E. Happy Life in University
time limit per test
1 second
memory limit per test
512 megabytes
input
standard input
output
standard output

Egor and his friend Arseniy are finishing school this year and will soon enter university. And since they are very responsible guys, they have started preparing for admission already.

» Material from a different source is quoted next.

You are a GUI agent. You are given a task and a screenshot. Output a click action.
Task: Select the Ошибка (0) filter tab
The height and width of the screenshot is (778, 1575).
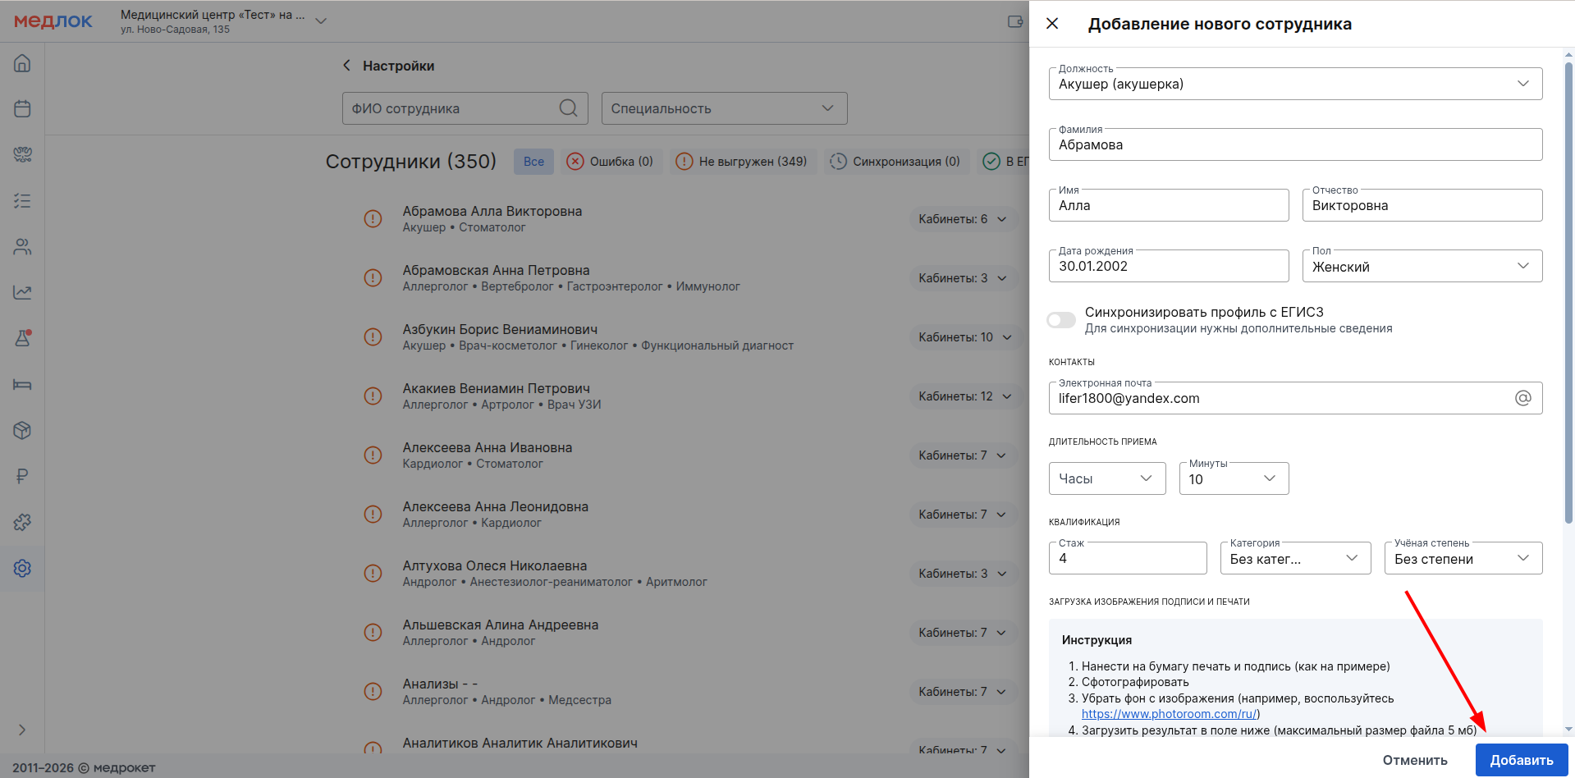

First of all, they decided to take care of where they will live for the long four years of study, and after visiting the university's website, they found out that the university dormitory can be represented as a root tree with $$$n$$$ vertices with the root at vertex $$$1$$$. In the tree, each vertex represents a recreation with some type of activity $$$a_i$$$. The friends need to choose $$$2$$$ recreations (not necessarily different) in which they will settle. The guys are convinced that the more the value of the following function $$$f(u, v) = diff(u, lca(u, v)) \cdot diff(v, lca(u, v))$$$, the more fun their life will be. Help Egor and Arseniy and find the maximum value of $$$f(u, v)$$$ among all pairs of recreations!

$$$^{\dagger} diff(u, v)$$$ — the number of different activities listed on the simple path from vertex $$$u$$$ to vertex $$$v$$$.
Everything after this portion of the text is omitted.